Problem to work on
For each line below that includes the string "agent", show the whole line.

[Stored data entries]
-.-.-

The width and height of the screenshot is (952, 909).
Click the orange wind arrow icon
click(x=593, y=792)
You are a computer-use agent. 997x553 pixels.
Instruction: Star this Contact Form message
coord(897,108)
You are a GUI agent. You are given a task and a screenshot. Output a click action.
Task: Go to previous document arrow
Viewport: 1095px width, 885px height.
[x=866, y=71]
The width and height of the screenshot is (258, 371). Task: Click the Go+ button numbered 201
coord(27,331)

-.-.-

Output below
You are a computer-use agent. 997x553 pixels.
You are a GUI agent. You are given a task and a screenshot. Output a click action.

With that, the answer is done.